Below is the $chrU.cmd that does the actual conversion and assignment. First, though, the prerequisites are (a) Windows 7 - this will not work in XP, then (b) a cmd prompt set to Lucida Console or another Unicode/TT (not raster) font, and (c) my auxiliary $cpChars.cmd batch that can be downloaded from https://db.tt/laqBZ7Dv. The latter is a dropbox shortened link, and that batch just generates a 256-chars variable where offset 0 is not used, and 1-255 hold the character with the respective code in the active codepage (file is provided as a link to a .zip since it contains some control chars and extended ASCII that make it difficult to copy/paste directly). EDIT: Updated $chrU code to fix ^! return to disableDelayedExpansion context.
And this is a batch file using $chrU, with the following output copied from a win7x64.sp1 cmd prompt using the Lucida Console font.
Some closing notes:
- the two key tricks that make it work are the new Windows 7 support for parsing batch code under codepage 65001, and the codepage handling around for/f loops - which hasn't changed since XP, but could not be put to good UTF-8 use until now;
- anyone not fond of my helper batch $cpChars.cmd can use any other code to generate the same "character map" of the active codepage, instead, and there have been several ways to do it posted on dostips before;
- $chrU doesn't use temp files, and only one for/f-command loop running the internal 'echo';
- the code is not particularly optimized, and I tried to keep it reasonably clean - only concession being the extra lines dealing with the traditional '^!' problem characters.
Liviu
P.S. As to the question of where to get the UTF-8 encoding of a given string... If the string comes from a UTF-8 encoded text file, then viewing the file in a hex viewer will show the bytes. If it comes from another document, or a web page, copying/pasting to any number of online tools (such as http://rishida.net/tools/conversion/) will show the corresponding UTF-8.
Or, save the following as $ascU.cmd (which FWIW works under XP too, not just Windows 7). EDIT #2: Updated $ascU, $ascX code below to call '%comspec%' instead of hardcoded 'cmd', plus minor/cosmetic changes.And this as $ascX.cmd
Then enter or paste any string to see its encoding in UTF16, UTF-8 and codepage(s) - note that the '==' also indicates whether a string converts losslessly to a given codepage.

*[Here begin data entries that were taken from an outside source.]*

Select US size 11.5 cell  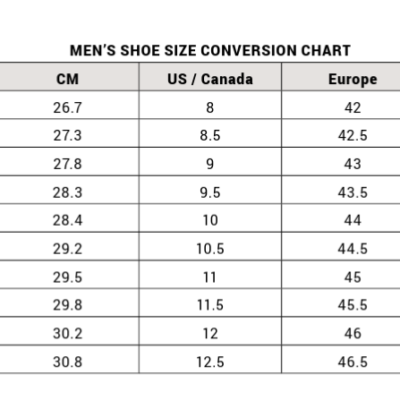click(210, 305)
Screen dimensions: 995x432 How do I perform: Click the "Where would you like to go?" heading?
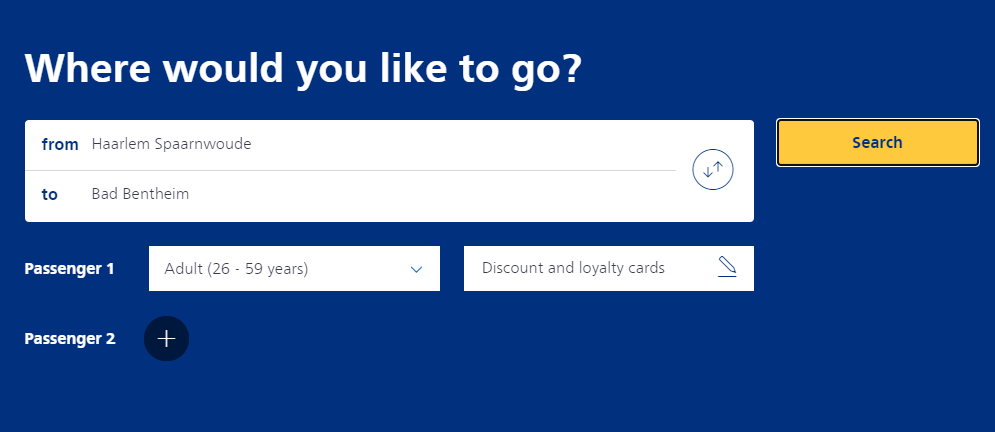[x=303, y=68]
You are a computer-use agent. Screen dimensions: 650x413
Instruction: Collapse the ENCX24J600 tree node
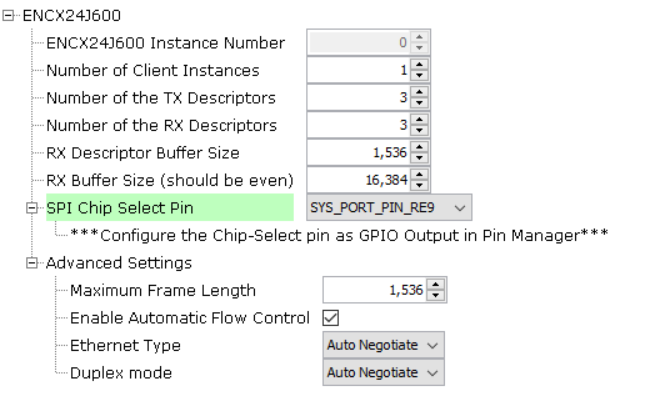click(11, 18)
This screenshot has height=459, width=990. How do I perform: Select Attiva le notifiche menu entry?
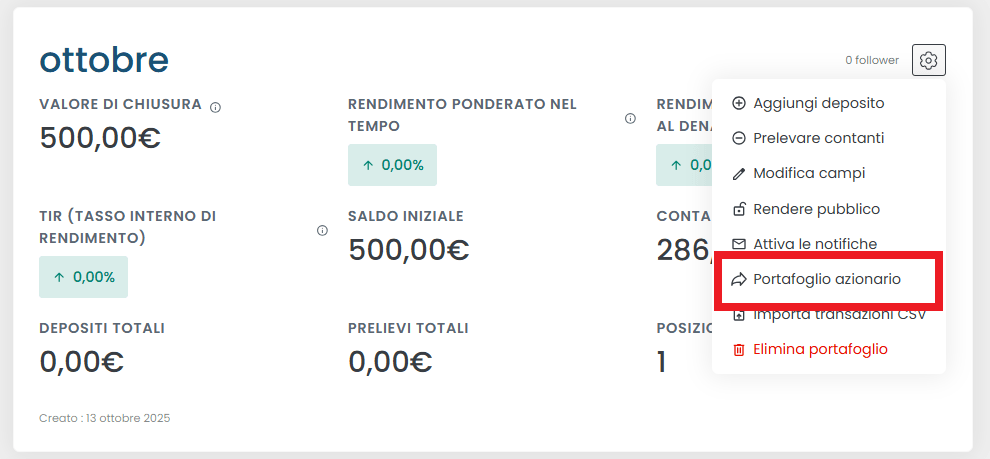click(x=815, y=244)
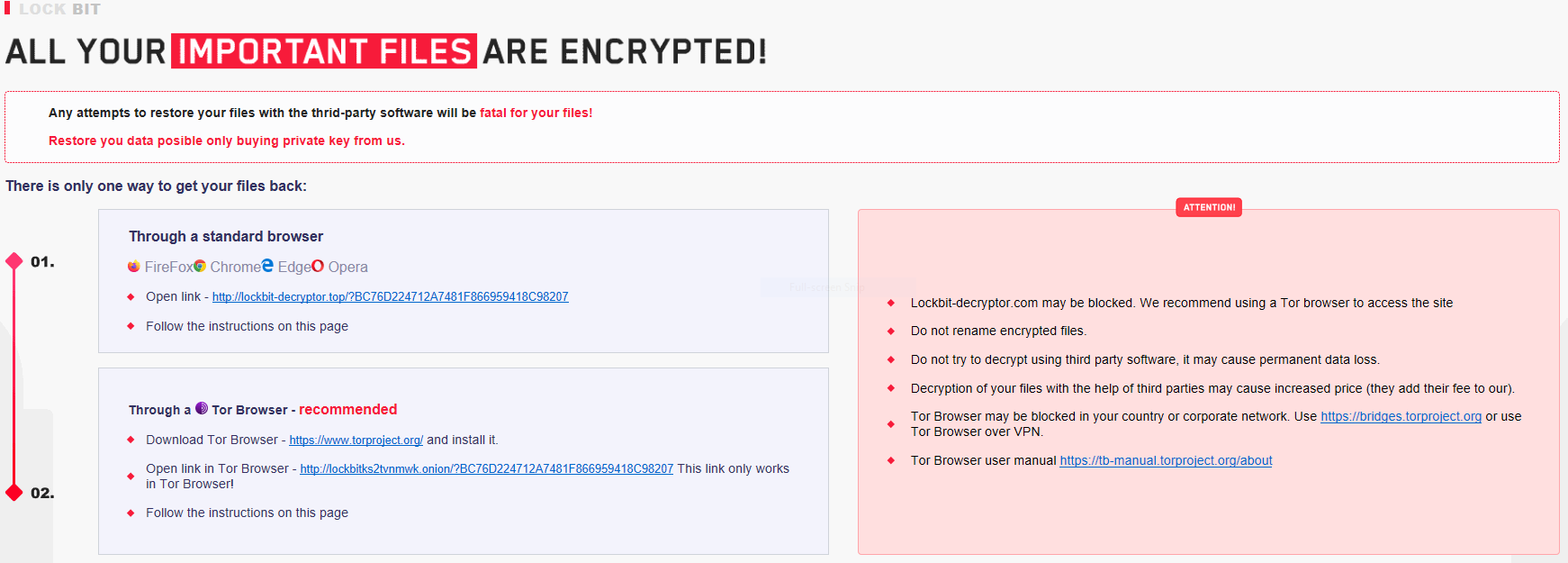This screenshot has height=563, width=1568.
Task: Click the purple Tor Browser icon
Action: click(202, 408)
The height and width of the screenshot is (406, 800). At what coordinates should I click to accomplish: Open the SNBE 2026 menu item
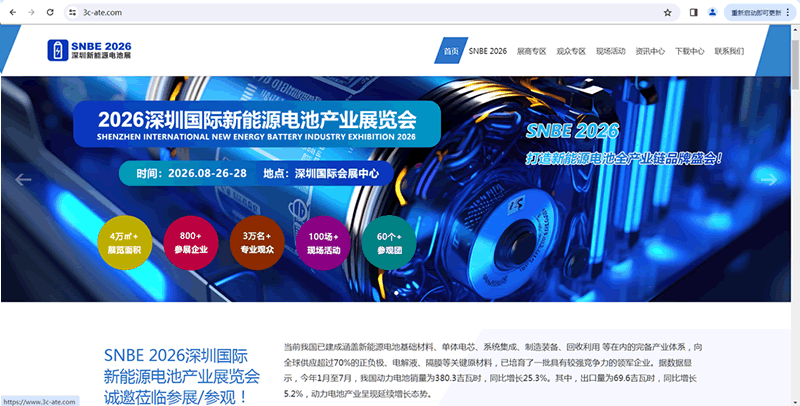[487, 50]

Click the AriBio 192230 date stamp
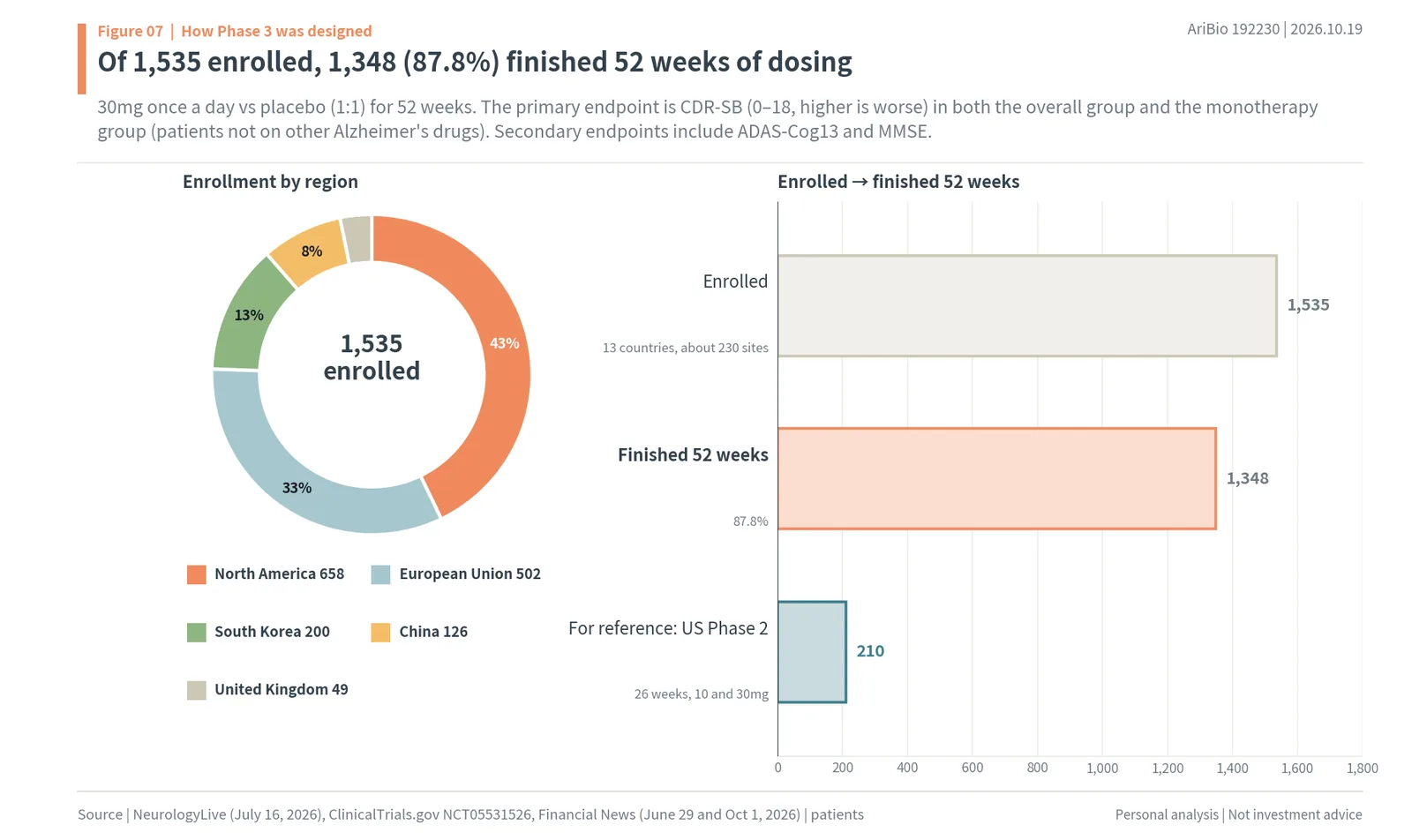pyautogui.click(x=1274, y=29)
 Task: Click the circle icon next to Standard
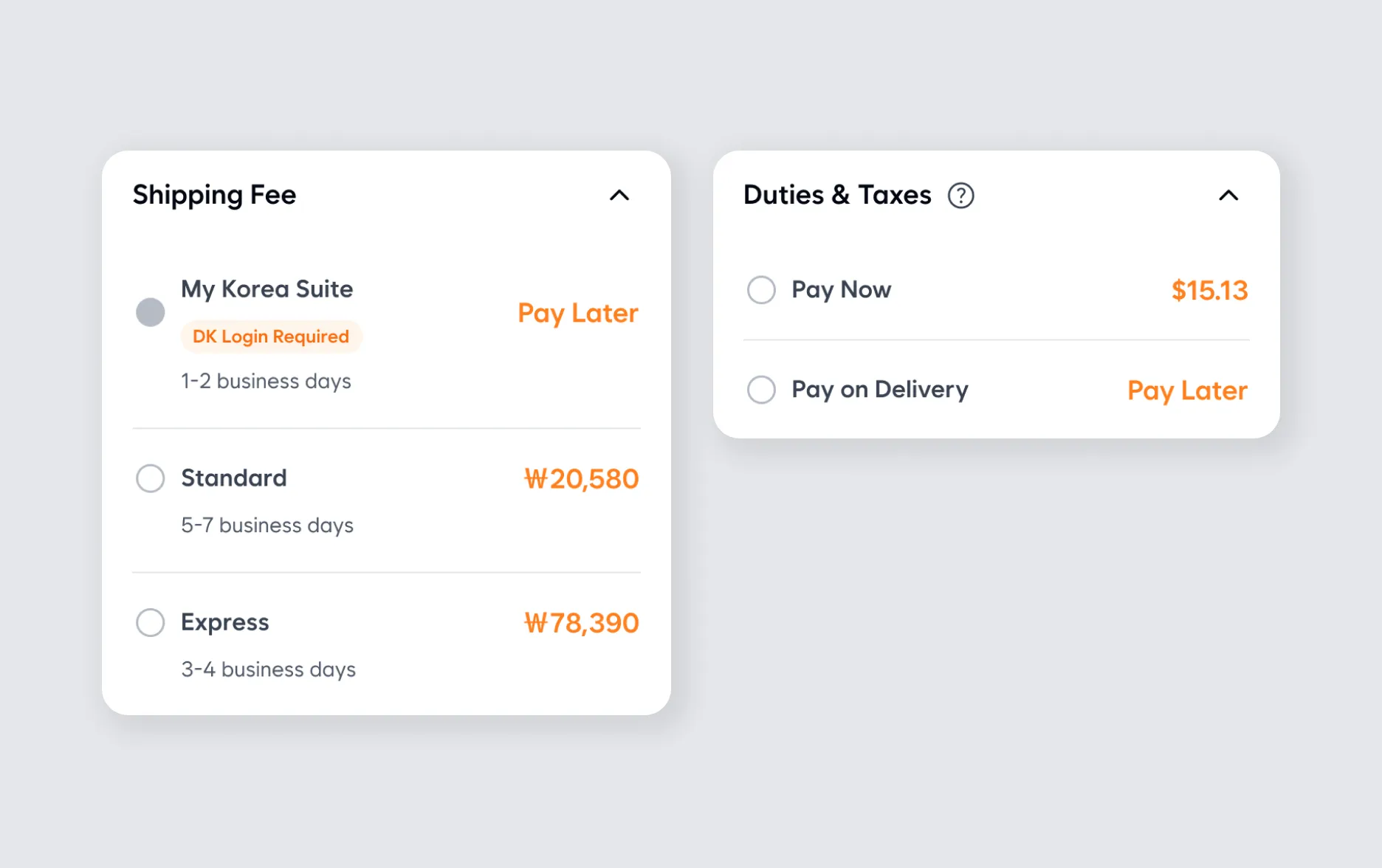[150, 478]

Below is the $chrU.cmd that does the actual conversion and assignment. First, though, the prerequisites are (a) Windows 7 - this will not work in XP, then (b) a cmd prompt set to Lucida Console or another Unicode/TT (not raster) font, and (c) my auxiliary $cpChars.cmd batch that can be downloaded from https://db.tt/laqBZ7Dv. The latter is a dropbox shortened link, and that batch just generates a 256-chars variable where offset 0 is not used, and 1-255 hold the character with the respective code in the active codepage (file is provided as a link to a .zip since it contains some control chars and extended ASCII that make it difficult to copy/paste directly). EDIT: Updated $chrU code to fix ^! return to disableDelayedExpansion context.
Code: Select all
:: $chrU [out,ref] str = [in,val] hex#1 .. hex#N ______________ 14.04.17 __
::
:: decodes sequence of 'hex#' utf-8 bytes into variable 'str'
::
:: e.g. $chrU str = 22 CE B1 22 -- sets 'str' to a quoted greek alpha u+03B1
::
:: rem requires win7 or later, won't work under xp or earlier
:: rem control chars 0x00-1F not supported
:: rem undefined behavior if the input is not valid utf-8
:: rem the '=' equal sign is only used as a delimiter, any of '= ,;' work too
:: ____________________________________________________________________________
@echo off & if "%~1"=="/?" (goto :help) else if "%~1"=="" (goto :errs)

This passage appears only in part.